START EXTRACTED INFORMATION
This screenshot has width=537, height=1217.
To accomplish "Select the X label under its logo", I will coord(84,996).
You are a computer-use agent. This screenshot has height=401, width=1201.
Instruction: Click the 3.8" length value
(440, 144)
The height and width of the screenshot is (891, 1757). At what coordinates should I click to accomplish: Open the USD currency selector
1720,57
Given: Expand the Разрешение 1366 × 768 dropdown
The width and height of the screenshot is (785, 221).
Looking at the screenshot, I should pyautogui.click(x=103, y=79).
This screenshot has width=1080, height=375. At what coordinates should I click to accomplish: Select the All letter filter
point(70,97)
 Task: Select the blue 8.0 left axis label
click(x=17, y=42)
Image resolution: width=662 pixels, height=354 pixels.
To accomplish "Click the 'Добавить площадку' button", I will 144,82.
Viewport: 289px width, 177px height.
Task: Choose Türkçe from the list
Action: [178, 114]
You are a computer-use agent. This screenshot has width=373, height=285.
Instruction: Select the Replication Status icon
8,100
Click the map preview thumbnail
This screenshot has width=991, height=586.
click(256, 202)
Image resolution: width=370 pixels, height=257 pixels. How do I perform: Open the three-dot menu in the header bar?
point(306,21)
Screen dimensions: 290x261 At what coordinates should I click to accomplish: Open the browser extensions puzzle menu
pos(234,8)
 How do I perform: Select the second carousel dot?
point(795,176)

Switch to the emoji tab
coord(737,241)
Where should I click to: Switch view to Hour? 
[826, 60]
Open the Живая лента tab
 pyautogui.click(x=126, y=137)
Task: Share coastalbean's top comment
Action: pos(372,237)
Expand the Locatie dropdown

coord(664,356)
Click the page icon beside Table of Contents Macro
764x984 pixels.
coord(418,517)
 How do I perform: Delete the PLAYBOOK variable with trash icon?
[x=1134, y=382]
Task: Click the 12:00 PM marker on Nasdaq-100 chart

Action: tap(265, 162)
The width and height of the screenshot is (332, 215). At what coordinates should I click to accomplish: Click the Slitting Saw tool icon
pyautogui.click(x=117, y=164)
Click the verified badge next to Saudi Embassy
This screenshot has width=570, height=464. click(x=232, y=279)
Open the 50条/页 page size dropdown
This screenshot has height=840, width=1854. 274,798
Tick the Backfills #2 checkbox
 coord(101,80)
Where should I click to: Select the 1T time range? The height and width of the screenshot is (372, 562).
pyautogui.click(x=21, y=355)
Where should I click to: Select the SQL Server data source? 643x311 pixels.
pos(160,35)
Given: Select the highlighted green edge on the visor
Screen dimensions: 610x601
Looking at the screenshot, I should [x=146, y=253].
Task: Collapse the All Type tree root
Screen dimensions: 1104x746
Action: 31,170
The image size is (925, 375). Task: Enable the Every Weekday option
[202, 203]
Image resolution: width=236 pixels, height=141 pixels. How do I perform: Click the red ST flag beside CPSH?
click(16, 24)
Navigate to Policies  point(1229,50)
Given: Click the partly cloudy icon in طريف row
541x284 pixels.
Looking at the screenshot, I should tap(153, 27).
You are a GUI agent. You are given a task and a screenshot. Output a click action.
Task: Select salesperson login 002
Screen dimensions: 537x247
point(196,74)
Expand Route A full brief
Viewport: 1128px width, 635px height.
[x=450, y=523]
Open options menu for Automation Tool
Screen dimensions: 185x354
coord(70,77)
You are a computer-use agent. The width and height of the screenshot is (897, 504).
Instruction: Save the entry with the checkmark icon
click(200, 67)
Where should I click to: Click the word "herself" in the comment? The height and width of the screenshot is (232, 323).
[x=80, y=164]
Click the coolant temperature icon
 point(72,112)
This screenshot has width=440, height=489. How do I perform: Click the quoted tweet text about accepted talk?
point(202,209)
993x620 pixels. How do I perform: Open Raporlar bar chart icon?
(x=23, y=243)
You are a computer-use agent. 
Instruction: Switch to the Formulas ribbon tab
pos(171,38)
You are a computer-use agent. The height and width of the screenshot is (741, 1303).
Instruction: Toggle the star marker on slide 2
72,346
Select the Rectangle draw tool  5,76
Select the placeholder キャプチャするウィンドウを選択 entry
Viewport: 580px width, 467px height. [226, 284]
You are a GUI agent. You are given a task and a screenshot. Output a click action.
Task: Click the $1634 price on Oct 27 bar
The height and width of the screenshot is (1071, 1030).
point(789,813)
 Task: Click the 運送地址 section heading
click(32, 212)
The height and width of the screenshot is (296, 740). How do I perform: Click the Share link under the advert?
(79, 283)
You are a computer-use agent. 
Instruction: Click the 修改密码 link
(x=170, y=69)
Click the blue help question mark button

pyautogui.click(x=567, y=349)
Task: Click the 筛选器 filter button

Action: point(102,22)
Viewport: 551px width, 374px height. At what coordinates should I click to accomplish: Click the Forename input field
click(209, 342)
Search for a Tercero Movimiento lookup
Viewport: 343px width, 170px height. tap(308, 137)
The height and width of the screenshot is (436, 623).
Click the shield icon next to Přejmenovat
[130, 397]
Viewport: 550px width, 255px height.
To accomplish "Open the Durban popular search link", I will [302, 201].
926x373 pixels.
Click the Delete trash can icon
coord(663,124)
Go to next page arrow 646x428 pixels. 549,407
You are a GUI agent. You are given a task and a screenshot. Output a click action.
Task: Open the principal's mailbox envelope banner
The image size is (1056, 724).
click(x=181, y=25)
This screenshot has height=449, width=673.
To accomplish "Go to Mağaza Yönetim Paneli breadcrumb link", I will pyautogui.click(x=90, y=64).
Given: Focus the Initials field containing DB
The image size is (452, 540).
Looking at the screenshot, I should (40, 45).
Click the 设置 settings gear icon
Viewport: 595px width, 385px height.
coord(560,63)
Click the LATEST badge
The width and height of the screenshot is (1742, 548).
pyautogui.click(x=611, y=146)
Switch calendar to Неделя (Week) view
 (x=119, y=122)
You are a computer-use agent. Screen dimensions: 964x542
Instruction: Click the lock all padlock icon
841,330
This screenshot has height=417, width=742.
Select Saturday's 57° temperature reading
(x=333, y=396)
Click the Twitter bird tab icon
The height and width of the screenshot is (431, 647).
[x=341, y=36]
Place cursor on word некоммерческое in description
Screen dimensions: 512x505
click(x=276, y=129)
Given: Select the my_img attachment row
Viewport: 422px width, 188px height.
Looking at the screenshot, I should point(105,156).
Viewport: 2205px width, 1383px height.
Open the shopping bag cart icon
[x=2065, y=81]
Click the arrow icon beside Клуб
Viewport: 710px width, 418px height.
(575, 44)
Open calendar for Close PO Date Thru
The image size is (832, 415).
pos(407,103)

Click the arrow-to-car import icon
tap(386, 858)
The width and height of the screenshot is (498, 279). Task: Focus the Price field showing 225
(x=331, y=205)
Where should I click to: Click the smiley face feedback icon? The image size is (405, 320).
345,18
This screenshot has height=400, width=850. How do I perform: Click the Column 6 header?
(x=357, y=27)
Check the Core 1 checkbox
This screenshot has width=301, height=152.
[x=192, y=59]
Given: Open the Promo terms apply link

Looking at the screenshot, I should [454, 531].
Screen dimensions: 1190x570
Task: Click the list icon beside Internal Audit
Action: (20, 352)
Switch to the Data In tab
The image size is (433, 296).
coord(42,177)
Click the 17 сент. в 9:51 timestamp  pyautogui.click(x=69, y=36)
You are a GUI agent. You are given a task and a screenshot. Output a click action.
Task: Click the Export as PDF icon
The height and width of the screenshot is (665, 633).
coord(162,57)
END EXTRACTED INFORMATION
## EXERCISE DESCRIPTION:
Everything in the data must be repeated exactly; leave no line out.

## ANSWER TO THE PROBLEM:
This screenshot has width=537, height=1217.
To accomplish "Select the X label under its logo", I will coord(84,996).
You are a computer-use agent. This screenshot has height=401, width=1201.
Instruction: Click the 3.8" length value
(440, 144)
The height and width of the screenshot is (891, 1757). At what coordinates should I click to accomplish: Open the USD currency selector
1720,57
Given: Expand the Разрешение 1366 × 768 dropdown
The width and height of the screenshot is (785, 221).
Looking at the screenshot, I should pyautogui.click(x=103, y=79).
This screenshot has width=1080, height=375. At what coordinates should I click to accomplish: Select the All letter filter
point(70,97)
 Task: Select the blue 8.0 left axis label
click(x=17, y=42)
Image resolution: width=662 pixels, height=354 pixels.
To accomplish "Click the 'Добавить площадку' button", I will 144,82.
Viewport: 289px width, 177px height.
Task: Choose Türkçe from the list
Action: [178, 114]
You are a computer-use agent. This screenshot has width=373, height=285.
Instruction: Select the Replication Status icon
8,100
Click the map preview thumbnail
This screenshot has width=991, height=586.
click(256, 202)
Image resolution: width=370 pixels, height=257 pixels. How do I perform: Open the three-dot menu in the header bar?
point(306,21)
Screen dimensions: 290x261 At what coordinates should I click to accomplish: Open the browser extensions puzzle menu
pos(234,8)
 How do I perform: Select the second carousel dot?
point(795,176)

Switch to the emoji tab
coord(737,241)
Where should I click to: Switch view to Hour? 
[826, 60]
Open the Живая лента tab
 pyautogui.click(x=126, y=137)
Task: Share coastalbean's top comment
Action: pos(372,237)
Expand the Locatie dropdown

coord(664,356)
Click the page icon beside Table of Contents Macro
764x984 pixels.
coord(418,517)
 How do I perform: Delete the PLAYBOOK variable with trash icon?
[x=1134, y=382]
Task: Click the 12:00 PM marker on Nasdaq-100 chart

Action: tap(265, 162)
The width and height of the screenshot is (332, 215). At what coordinates should I click to accomplish: Click the Slitting Saw tool icon
pyautogui.click(x=117, y=164)
Click the verified badge next to Saudi Embassy
This screenshot has width=570, height=464. click(x=232, y=279)
Open the 50条/页 page size dropdown
This screenshot has height=840, width=1854. 274,798
Tick the Backfills #2 checkbox
 coord(101,80)
Where should I click to: Select the 1T time range? The height and width of the screenshot is (372, 562).
pyautogui.click(x=21, y=355)
Where should I click to: Select the SQL Server data source? 643x311 pixels.
pos(160,35)
Given: Select the highlighted green edge on the visor
Screen dimensions: 610x601
Looking at the screenshot, I should [x=146, y=253].
Task: Collapse the All Type tree root
Screen dimensions: 1104x746
Action: 31,170
The image size is (925, 375). Task: Enable the Every Weekday option
[202, 203]
Image resolution: width=236 pixels, height=141 pixels. How do I perform: Click the red ST flag beside CPSH?
click(16, 24)
Navigate to Policies  point(1229,50)
Given: Click the partly cloudy icon in طريف row
541x284 pixels.
Looking at the screenshot, I should tap(153, 27).
You are a GUI agent. You are given a task and a screenshot. Output a click action.
Task: Select salesperson login 002
Screen dimensions: 537x247
point(196,74)
Expand Route A full brief
Viewport: 1128px width, 635px height.
[x=450, y=523]
Open options menu for Automation Tool
Screen dimensions: 185x354
coord(70,77)
You are a computer-use agent. The width and height of the screenshot is (897, 504).
Instruction: Save the entry with the checkmark icon
click(200, 67)
Where should I click to: Click the word "herself" in the comment? The height and width of the screenshot is (232, 323).
[x=80, y=164]
Click the coolant temperature icon
 point(72,112)
This screenshot has width=440, height=489. How do I perform: Click the quoted tweet text about accepted talk?
point(202,209)
993x620 pixels. How do I perform: Open Raporlar bar chart icon?
(x=23, y=243)
You are a computer-use agent. 
Instruction: Switch to the Formulas ribbon tab
pos(171,38)
You are a computer-use agent. The height and width of the screenshot is (741, 1303).
Instruction: Toggle the star marker on slide 2
72,346
Select the Rectangle draw tool  5,76
Select the placeholder キャプチャするウィンドウを選択 entry
Viewport: 580px width, 467px height. [226, 284]
You are a GUI agent. You are given a task and a screenshot. Output a click action.
Task: Click the $1634 price on Oct 27 bar
The height and width of the screenshot is (1071, 1030).
point(789,813)
 Task: Click the 運送地址 section heading
click(32, 212)
The height and width of the screenshot is (296, 740). How do I perform: Click the Share link under the advert?
(79, 283)
You are a computer-use agent. 
Instruction: Click the 修改密码 link
(x=170, y=69)
Click the blue help question mark button

pyautogui.click(x=567, y=349)
Task: Click the 筛选器 filter button

Action: point(102,22)
Viewport: 551px width, 374px height. At what coordinates should I click to accomplish: Click the Forename input field
click(209, 342)
Search for a Tercero Movimiento lookup
Viewport: 343px width, 170px height. tap(308, 137)
The height and width of the screenshot is (436, 623).
Click the shield icon next to Přejmenovat
[130, 397]
Viewport: 550px width, 255px height.
To accomplish "Open the Durban popular search link", I will [302, 201].
926x373 pixels.
Click the Delete trash can icon
coord(663,124)
Go to next page arrow 646x428 pixels. 549,407
You are a GUI agent. You are given a task and a screenshot. Output a click action.
Task: Open the principal's mailbox envelope banner
The image size is (1056, 724).
click(x=181, y=25)
This screenshot has height=449, width=673.
To accomplish "Go to Mağaza Yönetim Paneli breadcrumb link", I will pyautogui.click(x=90, y=64).
Given: Focus the Initials field containing DB
The image size is (452, 540).
Looking at the screenshot, I should (40, 45).
Click the 设置 settings gear icon
Viewport: 595px width, 385px height.
coord(560,63)
Click the LATEST badge
The width and height of the screenshot is (1742, 548).
pyautogui.click(x=611, y=146)
Switch calendar to Неделя (Week) view
 (x=119, y=122)
You are a computer-use agent. Screen dimensions: 964x542
Instruction: Click the lock all padlock icon
841,330
This screenshot has height=417, width=742.
Select Saturday's 57° temperature reading
(x=333, y=396)
Click the Twitter bird tab icon
The height and width of the screenshot is (431, 647).
[x=341, y=36]
Place cursor on word некоммерческое in description
Screen dimensions: 512x505
click(x=276, y=129)
Given: Select the my_img attachment row
Viewport: 422px width, 188px height.
Looking at the screenshot, I should point(105,156).
Viewport: 2205px width, 1383px height.
Open the shopping bag cart icon
[x=2065, y=81]
Click the arrow icon beside Клуб
Viewport: 710px width, 418px height.
(575, 44)
Open calendar for Close PO Date Thru
The image size is (832, 415).
pos(407,103)

Click the arrow-to-car import icon
tap(386, 858)
The width and height of the screenshot is (498, 279). Task: Focus the Price field showing 225
(x=331, y=205)
Where should I click to: Click the smiley face feedback icon? The image size is (405, 320).
345,18
This screenshot has height=400, width=850. How do I perform: Click the Column 6 header?
(x=357, y=27)
Check the Core 1 checkbox
This screenshot has width=301, height=152.
[x=192, y=59]
Given: Open the Promo terms apply link

Looking at the screenshot, I should [454, 531].
Screen dimensions: 1190x570
Task: Click the list icon beside Internal Audit
Action: (20, 352)
Switch to the Data In tab
The image size is (433, 296).
coord(42,177)
Click the 17 сент. в 9:51 timestamp  pyautogui.click(x=69, y=36)
You are a GUI agent. You are given a task and a screenshot. Output a click action.
Task: Click the Export as PDF icon
The height and width of the screenshot is (665, 633).
coord(162,57)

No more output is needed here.